Alas, the current version of nVidia Forceware does NOT fully support OpenGL 2.0 (contrary to nVidia\'s apparent claim), so there is no graphics output available to examine. I have no way of determining what the climate model is doing.

[quote] One of my models had that message a few days ago and carried on unaffected: it\'s repetition that\'s more of a concern. There were still 60 checkpoints between the bracketing trickles, so it looks like the checkpoint rewind worked on that occasion.[quote]

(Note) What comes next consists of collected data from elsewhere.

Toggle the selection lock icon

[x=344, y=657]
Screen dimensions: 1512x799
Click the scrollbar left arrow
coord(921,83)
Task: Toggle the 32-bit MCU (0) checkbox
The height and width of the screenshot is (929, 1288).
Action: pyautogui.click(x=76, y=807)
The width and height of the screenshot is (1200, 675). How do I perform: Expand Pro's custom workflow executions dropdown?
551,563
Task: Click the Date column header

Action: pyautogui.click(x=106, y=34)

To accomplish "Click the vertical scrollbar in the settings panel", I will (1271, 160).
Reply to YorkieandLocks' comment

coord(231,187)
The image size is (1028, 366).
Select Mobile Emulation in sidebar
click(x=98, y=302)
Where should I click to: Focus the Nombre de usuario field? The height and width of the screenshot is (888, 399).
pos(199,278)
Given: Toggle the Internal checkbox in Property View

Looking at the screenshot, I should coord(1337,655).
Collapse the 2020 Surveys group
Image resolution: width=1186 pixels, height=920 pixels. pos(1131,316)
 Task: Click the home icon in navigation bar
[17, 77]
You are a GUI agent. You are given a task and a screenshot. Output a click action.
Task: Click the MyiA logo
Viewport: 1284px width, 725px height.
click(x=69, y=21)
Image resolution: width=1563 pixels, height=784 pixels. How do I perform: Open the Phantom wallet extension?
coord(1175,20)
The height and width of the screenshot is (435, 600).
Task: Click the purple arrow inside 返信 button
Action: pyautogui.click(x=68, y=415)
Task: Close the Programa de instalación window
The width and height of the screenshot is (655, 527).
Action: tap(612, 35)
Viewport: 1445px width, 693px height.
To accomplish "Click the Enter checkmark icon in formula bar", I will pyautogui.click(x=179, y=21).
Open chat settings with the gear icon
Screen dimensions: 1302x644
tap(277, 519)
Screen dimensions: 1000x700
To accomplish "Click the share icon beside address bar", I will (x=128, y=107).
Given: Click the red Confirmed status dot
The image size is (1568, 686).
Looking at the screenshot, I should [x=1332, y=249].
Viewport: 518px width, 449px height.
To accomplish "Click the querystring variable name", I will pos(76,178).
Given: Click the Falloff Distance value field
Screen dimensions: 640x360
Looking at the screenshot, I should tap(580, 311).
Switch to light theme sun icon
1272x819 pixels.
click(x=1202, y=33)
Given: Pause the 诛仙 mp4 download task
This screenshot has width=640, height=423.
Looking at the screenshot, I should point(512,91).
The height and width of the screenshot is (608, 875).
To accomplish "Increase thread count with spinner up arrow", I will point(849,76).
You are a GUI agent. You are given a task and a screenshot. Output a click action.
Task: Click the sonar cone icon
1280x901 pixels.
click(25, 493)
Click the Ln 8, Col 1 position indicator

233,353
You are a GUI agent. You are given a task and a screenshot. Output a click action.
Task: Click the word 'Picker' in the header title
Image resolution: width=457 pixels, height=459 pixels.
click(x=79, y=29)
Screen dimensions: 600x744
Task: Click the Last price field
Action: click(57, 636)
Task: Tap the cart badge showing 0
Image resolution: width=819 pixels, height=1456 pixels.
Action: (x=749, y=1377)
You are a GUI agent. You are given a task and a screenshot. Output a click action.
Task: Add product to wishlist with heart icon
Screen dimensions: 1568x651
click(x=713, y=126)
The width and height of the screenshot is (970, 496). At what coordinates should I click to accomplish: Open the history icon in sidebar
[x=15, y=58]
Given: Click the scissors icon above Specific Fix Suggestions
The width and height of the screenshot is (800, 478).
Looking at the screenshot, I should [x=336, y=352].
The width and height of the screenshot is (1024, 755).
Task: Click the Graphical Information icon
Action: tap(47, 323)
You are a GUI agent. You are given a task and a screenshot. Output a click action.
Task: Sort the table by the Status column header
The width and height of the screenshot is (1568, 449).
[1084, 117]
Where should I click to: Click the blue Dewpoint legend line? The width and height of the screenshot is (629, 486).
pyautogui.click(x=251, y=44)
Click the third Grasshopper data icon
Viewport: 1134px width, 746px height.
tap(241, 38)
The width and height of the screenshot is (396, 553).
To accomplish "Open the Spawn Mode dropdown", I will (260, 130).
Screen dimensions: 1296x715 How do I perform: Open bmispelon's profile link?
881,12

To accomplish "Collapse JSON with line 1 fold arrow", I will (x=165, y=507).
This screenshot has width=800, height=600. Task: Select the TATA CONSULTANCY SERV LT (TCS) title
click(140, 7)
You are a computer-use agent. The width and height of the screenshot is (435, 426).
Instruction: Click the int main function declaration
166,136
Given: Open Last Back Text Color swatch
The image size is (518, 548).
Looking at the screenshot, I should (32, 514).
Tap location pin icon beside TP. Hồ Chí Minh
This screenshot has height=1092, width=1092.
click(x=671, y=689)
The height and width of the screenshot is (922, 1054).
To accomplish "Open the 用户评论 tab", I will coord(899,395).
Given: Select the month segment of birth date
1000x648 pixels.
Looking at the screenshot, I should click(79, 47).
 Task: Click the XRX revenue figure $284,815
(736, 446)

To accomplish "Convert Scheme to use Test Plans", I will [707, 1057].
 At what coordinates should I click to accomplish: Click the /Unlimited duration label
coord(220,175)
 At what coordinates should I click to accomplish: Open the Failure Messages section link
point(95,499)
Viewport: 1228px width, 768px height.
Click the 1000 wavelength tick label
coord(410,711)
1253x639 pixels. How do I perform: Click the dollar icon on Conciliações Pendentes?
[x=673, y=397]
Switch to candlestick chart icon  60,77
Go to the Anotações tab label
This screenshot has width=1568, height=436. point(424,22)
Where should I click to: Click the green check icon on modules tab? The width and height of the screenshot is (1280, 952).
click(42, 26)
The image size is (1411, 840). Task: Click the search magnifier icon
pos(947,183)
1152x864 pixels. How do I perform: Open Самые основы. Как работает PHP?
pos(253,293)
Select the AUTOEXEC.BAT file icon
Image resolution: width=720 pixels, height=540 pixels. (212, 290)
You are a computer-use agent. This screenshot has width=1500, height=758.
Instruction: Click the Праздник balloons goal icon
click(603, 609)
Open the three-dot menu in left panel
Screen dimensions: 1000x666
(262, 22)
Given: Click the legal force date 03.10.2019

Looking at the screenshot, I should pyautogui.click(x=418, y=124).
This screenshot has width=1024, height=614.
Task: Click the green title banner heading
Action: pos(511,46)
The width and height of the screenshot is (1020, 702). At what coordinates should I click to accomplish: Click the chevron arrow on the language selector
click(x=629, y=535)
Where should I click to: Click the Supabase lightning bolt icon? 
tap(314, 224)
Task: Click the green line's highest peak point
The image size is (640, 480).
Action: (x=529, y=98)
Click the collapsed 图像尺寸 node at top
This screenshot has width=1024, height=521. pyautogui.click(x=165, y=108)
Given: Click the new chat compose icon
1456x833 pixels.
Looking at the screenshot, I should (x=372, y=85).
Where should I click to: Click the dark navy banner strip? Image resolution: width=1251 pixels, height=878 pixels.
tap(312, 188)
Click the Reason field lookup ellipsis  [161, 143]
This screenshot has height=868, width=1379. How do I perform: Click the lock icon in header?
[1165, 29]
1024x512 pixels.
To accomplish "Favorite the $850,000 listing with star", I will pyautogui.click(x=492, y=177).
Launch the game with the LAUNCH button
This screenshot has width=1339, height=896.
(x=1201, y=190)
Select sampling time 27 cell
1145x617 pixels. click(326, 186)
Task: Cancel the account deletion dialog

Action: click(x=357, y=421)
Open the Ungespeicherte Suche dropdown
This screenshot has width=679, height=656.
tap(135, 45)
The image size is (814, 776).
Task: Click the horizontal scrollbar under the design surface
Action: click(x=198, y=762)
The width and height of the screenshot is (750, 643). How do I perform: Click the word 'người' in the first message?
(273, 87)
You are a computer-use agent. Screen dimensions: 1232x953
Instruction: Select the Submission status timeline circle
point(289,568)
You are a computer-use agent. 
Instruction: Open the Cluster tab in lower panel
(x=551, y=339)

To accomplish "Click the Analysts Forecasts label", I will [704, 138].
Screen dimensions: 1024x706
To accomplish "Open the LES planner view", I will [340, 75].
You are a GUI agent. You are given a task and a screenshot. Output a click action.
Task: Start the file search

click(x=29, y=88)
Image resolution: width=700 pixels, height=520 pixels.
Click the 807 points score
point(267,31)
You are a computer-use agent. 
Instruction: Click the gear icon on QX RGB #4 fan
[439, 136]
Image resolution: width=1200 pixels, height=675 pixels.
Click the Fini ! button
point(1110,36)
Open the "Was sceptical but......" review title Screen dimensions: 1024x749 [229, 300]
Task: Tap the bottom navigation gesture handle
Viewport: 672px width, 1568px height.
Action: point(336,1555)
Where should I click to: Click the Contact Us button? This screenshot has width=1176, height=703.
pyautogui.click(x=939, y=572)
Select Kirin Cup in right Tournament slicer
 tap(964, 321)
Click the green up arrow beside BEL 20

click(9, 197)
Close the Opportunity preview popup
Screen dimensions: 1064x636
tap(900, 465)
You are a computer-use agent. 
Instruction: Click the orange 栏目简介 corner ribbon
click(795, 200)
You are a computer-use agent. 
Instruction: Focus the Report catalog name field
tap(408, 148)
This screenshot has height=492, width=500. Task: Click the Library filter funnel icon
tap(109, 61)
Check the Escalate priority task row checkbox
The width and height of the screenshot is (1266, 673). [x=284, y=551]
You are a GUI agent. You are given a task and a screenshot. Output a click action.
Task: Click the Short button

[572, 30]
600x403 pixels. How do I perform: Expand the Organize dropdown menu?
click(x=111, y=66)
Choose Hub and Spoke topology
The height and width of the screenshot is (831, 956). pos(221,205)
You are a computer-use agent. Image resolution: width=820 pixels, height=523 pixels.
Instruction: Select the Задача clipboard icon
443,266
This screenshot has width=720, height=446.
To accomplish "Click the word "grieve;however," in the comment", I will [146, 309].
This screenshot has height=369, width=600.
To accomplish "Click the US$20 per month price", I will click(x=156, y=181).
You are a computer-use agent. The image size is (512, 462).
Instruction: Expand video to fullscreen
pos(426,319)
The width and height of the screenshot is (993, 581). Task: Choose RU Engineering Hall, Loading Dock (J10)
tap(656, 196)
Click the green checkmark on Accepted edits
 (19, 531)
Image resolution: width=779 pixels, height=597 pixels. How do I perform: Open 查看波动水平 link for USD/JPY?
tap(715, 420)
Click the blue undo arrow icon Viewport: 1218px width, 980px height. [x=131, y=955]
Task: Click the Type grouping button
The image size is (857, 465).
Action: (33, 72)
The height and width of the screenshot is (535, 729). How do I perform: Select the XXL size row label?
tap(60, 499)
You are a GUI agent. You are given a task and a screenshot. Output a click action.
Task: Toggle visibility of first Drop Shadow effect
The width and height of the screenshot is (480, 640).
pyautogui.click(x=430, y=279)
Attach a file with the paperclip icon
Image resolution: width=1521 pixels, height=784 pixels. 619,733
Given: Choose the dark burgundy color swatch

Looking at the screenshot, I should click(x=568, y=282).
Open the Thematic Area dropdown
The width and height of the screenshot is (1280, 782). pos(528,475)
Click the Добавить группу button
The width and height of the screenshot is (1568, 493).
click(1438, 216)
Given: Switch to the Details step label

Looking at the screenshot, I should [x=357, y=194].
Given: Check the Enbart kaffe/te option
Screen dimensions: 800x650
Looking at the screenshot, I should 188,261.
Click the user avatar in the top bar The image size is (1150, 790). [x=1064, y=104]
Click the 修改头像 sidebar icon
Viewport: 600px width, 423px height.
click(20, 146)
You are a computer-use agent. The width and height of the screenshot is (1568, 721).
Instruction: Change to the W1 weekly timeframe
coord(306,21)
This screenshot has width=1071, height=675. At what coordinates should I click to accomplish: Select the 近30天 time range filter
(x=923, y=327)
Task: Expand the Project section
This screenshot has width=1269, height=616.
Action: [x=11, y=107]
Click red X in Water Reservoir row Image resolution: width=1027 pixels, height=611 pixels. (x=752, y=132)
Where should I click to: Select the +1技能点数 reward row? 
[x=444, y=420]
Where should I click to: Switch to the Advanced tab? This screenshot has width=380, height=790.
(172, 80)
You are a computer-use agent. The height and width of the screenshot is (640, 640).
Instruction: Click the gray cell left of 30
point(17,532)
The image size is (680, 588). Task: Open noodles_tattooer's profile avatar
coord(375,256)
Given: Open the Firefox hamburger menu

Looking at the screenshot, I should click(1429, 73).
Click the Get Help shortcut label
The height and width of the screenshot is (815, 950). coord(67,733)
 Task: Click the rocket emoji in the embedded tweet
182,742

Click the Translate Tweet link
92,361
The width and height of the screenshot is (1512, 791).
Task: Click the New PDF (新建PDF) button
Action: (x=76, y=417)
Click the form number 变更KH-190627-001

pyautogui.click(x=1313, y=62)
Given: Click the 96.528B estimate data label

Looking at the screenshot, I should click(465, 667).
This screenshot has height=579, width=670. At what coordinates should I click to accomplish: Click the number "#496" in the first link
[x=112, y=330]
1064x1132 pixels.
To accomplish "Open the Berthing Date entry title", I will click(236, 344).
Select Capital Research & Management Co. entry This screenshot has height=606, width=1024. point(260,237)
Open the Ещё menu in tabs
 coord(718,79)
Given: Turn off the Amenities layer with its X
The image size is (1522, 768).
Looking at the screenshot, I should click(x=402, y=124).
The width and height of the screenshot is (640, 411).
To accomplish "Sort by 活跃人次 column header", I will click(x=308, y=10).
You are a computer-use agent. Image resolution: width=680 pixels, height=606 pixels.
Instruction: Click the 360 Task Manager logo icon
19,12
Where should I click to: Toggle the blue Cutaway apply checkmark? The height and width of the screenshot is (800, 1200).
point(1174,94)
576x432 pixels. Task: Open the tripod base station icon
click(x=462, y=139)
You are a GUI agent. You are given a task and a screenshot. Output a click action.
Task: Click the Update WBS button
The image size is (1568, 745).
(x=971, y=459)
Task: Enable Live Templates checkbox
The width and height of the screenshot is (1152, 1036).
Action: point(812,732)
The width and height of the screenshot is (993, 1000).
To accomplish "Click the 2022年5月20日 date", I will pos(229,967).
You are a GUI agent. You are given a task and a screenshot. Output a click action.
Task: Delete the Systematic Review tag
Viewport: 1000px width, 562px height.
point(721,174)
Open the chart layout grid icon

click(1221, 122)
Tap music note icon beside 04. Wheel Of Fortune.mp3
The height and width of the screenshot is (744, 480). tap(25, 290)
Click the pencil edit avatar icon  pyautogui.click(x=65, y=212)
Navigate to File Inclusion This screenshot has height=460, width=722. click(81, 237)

If repetition is a concern, then I suppose that I have something to be concerned about. :-( I haven\'t seen any message yet that mentions that BOINC or the model has \"checkpointed\". There has been only one \"trickle\" that I\'ve seen reported a few days ago. The model has been running, at present, a total of 103 hours and whatever minutes, which is reported as 4.8% of the work. The estimate of time that will be required has increased from the initial 1009 hours to 1017 hours, and if 103 hours is 4.8% of the total run, it will take 2,145 hours to finish (assuming a linear relationship between the time spent and progress to completion).


|
| --- Stardance
|
| nil carborundum illegitimi
ID: 30587 · Report as offensive     Reply Quote
Les Bayliss
Volunteer moderator

Send message
Joined: 5 Sep 04
Posts: 7629
Credit: 24,240,330
RAC: 0
Message 30588 - Posted: 20 Sep 2007, 22:43:11 UTC


You only get a \'checkpoint\' message if you have some diagnostics file/options running. I wasn\'t interested in this, so didn\'t take much notice when I read about it.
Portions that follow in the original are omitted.